[Data items]
*** Block opens ***

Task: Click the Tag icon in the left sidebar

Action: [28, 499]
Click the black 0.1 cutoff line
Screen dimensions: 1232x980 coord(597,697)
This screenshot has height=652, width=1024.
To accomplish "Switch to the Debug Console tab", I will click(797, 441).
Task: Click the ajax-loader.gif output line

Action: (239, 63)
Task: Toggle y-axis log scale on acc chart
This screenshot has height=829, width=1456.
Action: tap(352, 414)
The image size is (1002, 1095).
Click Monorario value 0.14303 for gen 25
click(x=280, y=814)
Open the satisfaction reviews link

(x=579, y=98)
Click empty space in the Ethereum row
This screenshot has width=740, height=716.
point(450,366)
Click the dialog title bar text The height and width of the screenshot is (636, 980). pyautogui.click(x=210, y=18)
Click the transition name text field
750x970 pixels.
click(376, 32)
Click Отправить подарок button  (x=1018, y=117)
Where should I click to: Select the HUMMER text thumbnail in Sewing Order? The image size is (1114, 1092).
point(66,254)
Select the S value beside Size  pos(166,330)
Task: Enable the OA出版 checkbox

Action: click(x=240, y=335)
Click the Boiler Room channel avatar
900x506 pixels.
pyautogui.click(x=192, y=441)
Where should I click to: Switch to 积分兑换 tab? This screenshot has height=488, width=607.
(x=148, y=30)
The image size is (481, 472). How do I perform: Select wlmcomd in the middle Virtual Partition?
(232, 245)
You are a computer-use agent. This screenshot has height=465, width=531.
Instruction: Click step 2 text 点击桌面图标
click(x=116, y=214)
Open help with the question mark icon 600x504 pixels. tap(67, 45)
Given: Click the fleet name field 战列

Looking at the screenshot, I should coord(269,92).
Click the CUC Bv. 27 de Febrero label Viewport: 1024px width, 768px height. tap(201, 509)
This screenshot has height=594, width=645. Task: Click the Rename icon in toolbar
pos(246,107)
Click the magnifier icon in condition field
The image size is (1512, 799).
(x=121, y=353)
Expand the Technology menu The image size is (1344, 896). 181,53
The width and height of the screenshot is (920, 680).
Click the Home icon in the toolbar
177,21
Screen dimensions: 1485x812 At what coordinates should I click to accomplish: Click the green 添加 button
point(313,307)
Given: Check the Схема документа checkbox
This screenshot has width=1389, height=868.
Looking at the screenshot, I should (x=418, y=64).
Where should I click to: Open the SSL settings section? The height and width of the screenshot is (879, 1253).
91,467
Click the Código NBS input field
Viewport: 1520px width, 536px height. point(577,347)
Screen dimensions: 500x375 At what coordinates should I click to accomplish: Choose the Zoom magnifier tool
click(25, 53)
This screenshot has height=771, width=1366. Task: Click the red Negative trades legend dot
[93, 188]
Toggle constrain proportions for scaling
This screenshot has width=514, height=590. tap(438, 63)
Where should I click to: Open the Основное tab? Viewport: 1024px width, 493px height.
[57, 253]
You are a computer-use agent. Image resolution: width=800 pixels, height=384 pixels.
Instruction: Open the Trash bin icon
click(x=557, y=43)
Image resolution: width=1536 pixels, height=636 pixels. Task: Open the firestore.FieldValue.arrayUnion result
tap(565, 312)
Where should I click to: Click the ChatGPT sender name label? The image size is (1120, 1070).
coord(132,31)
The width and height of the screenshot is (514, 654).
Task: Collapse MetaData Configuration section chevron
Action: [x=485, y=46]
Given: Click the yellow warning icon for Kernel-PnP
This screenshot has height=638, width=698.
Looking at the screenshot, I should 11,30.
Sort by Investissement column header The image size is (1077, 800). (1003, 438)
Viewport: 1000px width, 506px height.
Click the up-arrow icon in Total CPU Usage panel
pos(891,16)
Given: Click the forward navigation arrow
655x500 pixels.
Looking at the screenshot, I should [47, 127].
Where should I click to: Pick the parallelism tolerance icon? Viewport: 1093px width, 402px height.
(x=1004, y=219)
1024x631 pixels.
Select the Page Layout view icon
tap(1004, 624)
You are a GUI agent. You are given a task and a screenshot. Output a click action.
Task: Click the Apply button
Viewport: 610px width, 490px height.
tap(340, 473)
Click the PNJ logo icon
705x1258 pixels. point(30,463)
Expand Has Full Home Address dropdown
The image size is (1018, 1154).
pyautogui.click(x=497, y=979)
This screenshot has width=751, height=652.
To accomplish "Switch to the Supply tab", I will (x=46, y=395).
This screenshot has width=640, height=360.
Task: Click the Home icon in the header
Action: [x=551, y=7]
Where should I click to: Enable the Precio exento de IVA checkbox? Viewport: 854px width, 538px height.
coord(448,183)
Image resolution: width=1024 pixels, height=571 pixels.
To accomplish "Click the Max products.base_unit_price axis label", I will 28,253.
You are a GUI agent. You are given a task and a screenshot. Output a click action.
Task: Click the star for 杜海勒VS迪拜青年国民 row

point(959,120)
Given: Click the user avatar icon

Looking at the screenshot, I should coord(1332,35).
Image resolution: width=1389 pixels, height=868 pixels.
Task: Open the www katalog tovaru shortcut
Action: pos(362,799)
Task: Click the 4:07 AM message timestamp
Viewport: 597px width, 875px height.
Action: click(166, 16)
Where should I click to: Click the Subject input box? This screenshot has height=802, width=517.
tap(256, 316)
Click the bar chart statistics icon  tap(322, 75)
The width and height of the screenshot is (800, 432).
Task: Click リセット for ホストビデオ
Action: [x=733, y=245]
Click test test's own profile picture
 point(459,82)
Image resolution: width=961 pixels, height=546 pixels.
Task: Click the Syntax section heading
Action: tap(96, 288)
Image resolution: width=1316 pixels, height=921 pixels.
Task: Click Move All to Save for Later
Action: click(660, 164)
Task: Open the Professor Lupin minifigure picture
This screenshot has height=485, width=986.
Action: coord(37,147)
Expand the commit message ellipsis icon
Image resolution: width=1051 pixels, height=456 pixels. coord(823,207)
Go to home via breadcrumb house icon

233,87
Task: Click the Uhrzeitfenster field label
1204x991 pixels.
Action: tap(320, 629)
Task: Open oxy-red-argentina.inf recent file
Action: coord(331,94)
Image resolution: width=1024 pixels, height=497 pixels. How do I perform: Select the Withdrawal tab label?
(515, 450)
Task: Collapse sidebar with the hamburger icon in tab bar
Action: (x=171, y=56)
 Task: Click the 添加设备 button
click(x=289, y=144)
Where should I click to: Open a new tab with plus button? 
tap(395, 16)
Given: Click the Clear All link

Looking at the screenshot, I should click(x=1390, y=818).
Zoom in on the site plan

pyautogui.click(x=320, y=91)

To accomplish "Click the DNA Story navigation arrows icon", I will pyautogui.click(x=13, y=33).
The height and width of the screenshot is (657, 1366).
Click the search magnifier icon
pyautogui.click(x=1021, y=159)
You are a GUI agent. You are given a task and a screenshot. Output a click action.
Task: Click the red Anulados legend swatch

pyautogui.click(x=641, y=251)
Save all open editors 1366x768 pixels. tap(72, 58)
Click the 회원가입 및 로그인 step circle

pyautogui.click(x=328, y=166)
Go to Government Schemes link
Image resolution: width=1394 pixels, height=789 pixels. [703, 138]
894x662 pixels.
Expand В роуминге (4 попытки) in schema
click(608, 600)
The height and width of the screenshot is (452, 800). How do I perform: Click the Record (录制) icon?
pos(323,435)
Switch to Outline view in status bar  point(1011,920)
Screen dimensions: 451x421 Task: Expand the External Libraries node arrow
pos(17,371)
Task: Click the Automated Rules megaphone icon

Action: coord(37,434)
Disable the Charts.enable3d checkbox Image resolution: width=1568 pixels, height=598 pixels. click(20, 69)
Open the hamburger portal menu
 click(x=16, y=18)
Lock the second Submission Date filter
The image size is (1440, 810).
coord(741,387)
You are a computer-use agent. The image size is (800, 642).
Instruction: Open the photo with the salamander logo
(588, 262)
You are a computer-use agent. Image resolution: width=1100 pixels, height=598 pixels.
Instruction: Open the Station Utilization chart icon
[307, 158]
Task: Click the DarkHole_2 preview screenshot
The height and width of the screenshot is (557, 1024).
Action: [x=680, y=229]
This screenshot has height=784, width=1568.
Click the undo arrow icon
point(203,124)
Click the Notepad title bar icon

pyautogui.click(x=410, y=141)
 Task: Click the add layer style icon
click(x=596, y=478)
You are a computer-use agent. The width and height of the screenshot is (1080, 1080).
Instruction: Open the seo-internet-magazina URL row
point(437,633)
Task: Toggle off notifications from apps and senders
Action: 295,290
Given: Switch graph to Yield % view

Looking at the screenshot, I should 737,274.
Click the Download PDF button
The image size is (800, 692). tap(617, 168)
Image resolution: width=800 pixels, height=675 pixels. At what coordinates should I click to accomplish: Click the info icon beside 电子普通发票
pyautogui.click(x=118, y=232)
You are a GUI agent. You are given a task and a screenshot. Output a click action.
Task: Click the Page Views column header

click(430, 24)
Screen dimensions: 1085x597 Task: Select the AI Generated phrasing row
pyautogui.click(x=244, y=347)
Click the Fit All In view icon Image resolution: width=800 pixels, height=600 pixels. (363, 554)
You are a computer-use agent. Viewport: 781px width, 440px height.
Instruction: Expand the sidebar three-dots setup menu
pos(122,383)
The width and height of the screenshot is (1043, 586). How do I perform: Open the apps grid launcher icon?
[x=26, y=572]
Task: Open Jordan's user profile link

*** Block closes ***

Action item:
Using the entries above, repeat only the lines from the one containing "Instruction: Open the seo-internet-magazina" through the one containing "Click the Fit", end lines included.

Answer area:
Instruction: Open the seo-internet-magazina URL row
point(437,633)
Task: Toggle off notifications from apps and senders
Action: 295,290
Given: Switch graph to Yield % view

Looking at the screenshot, I should 737,274.
Click the Download PDF button
The image size is (800, 692). tap(617, 168)
Image resolution: width=800 pixels, height=675 pixels. At what coordinates should I click to accomplish: Click the info icon beside 电子普通发票
pyautogui.click(x=118, y=232)
You are a GUI agent. You are given a task and a screenshot. Output a click action.
Task: Click the Page Views column header

click(430, 24)
Screen dimensions: 1085x597 Task: Select the AI Generated phrasing row
pyautogui.click(x=244, y=347)
Click the Fit All In view icon Image resolution: width=800 pixels, height=600 pixels. (363, 554)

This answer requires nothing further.